Isolates identified by genus.

FIG. 2.

Isolates by phylum.

FIG. 3.

Bacillus isolates by species.

Four of the isolates identified represented novel species, based on a 16S rRNA sequence identity of <97% to any known microorganism. Two of the four isolates were most closely related to the Bacillus subtilis and Bacillus niabensis (85% and 89% identity, respectively). Two isolates were most closely related to the Brevibacillus borstelensis and Brevibacillus invocatus (87% and 93% identity, respectively), and the remaining isolate was most closely related to Enhydrobacter sp. KB3-12 (95% identity).

3.2. Anaerobic growth studies

All 358 isolates were tested for the ability to grow under anaerobic conditions by using a variety of terminal electron acceptors. Table 1 shows the various combinations of electron donors and acceptors that were tested and the number of isolates that grew under each condition. Of the 358 isolates tested, only 19 isolates grew under anaerobic conditions. Of the 19 isolates, 7 grew using perchlorate coupled with acetate or lactate as the electron donor. Five of the seven perchlorate-respiring isolates grew with lactate only, while the other two grew only with acetate.
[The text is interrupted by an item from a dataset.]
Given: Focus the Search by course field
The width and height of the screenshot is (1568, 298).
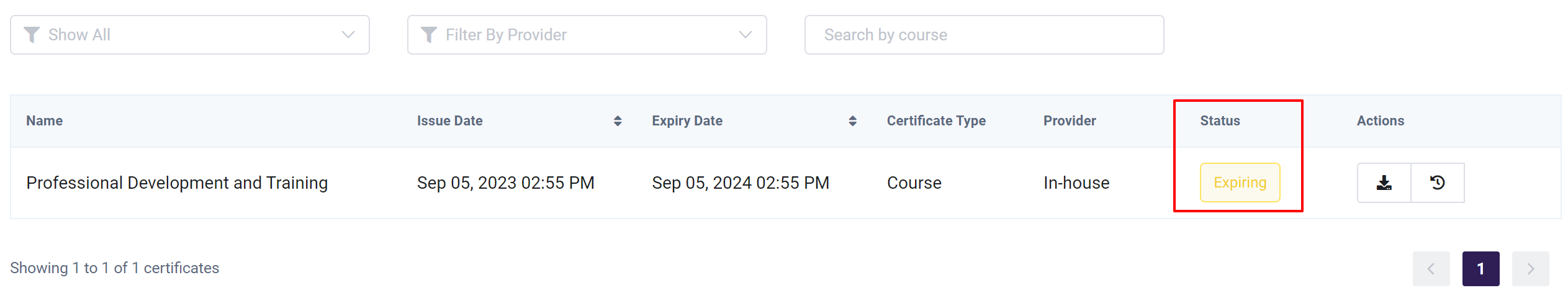Looking at the screenshot, I should pyautogui.click(x=984, y=35).
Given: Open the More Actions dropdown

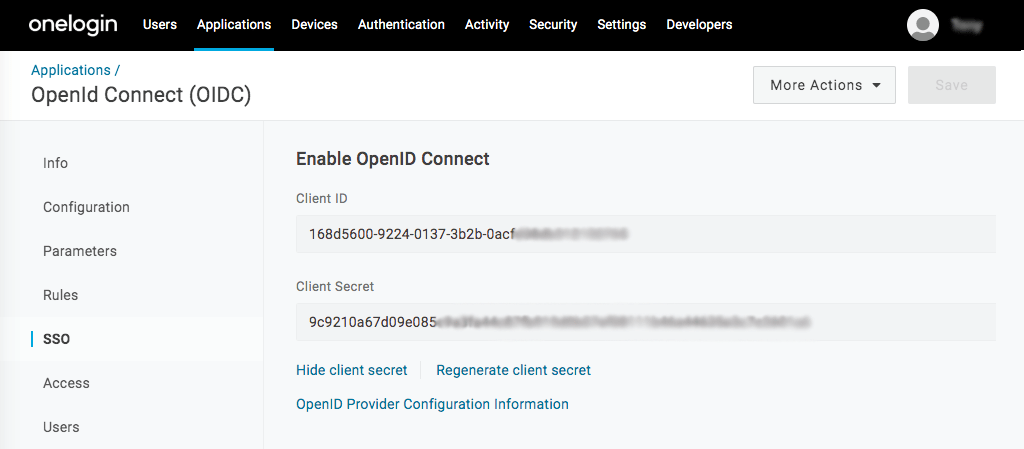Looking at the screenshot, I should click(824, 85).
The isolates that could use perchlorate as a terminal electron acceptor were identified as either Bacillus (6) or Gracilibacillus (1). Two of the 19 isolates grew using sulfate as a terminal electron acceptor, and both isolates were identified as belonging to the Bacillus genus. Both isolates grew on sulfate using lactate only, and neither grew in medium containing acetate. Ten isolates grew with lactate and arsenate, but none of these isolates were able to grow in medium containing acetate in place of lactate. No isolates grew in medium containing selenite, selenate, or insoluble iron as the terminal electron acceptor, and no isolates grew using more than one of the terminal electron acceptors tested.

3.3. Aerobic growth studies (temperature, pH, and NaCl)
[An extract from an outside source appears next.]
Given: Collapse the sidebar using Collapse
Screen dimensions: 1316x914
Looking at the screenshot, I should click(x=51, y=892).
All isolates were tested separately for their ability to grow aerobically at 4°C and in the presence of high salt. Growth at 4°C was demonstrated by 132 (37%) of the isolates, which were identified as belonging to the Bacillus, Staphylococcus, Acinetobacter, Stenotrophomonas, Leclercia, Virgibacillus, Williamsia, Arthobacter, Gracilibacillus, or Streptomyces genera. Approximately 35% of the Bacillus species and 14% of the Staphylococcus species grew at the low temperature. There was minimal difference in the number of spore-forming isolates versus non-spore-forming isolates that grew at 4°C (Table 2).

Table 2.

Isolates Showing Anaerobic Growth Using Various Substrates and Growth Results under Anaerobic Conditions

Isolate	Identification	Growth conditions	pH	NaCl	4°C	5% H₂O₂	Desiccation	UVC (J/m²)
2.1	Bacillus subtilis	Ac + ClO₄ ^-	8	10	-	+	NT	NT
8.1	Bacillus niacini	Ac + ClO₄ ^-	8	10	-	-	NT	NT
276.1.2	Bacillus sp.	Lac + ClO₄ ^-	7	10	-	-	NT	NT
279.1.1	Bacillus subtilis	Lac + ClO₄ ^-	7	10	-	-	NT	NT
279.1.2B	Gracilibacillus dipsosauri	Lac + ClO₄ ^-	9	10	+	-	+	NT
285.1.2	Bacillus niacini	Lac + ClO₄ ^-	7	5	-	-	NT	NT
286.1	Bacillus subtilis	Lac + ClO₄ ^-	9	5	-	-	NT	NT
222.1.1	Bacillus subtilis	For + SO₄ ^2-	9	10	+	-	+	NT
236.1.1	Bacillus aerophilus	For + SO₄ ^2-	10	10	-	+	+	500
243.1	Bacillus licheniformis	Lac + As⁺⁵	7	10	-	-	+	NT
249.1	Bacillus licheniformis	Lac + As⁺⁵	7	10	-	-	-	NT
272.1.1	Sporosarcina sp. SF238	Lac + As⁺⁵	9	10	+	-	NT	NT
272.1.2	Sporosarcina sp. SS-2009-PA3	Lac + As⁺⁵	9	10	+	-	NT	NT
273.1.1	Bacillus subtilis	Lac + As⁺⁵	9	10	+	-	NT	NT
273.1.2	Bacillus megaterium	Lac + As⁺⁵	7	10	-	-	NT	NT
273.1.3	Bacillus megaterium	Lac + As⁺⁵	9	10	-	+	NT	2000
277.1.1	Bacillus thuringiensis	Lac + As⁺⁵	9	10	-	-	NT	NT
277.1.2.1	Bacillus sp. SC104	Lac + As⁺⁵	9	10	-	-	NT	NT
284.1.2	Bacillus niacini	Lac + As⁺⁵	9	10	-	-	NT	NT

Also shown are results from H₂O₂, desiccation, and UVC experiments. Ac = Acetate, Lac = lactate, For = formate, NT = not tested.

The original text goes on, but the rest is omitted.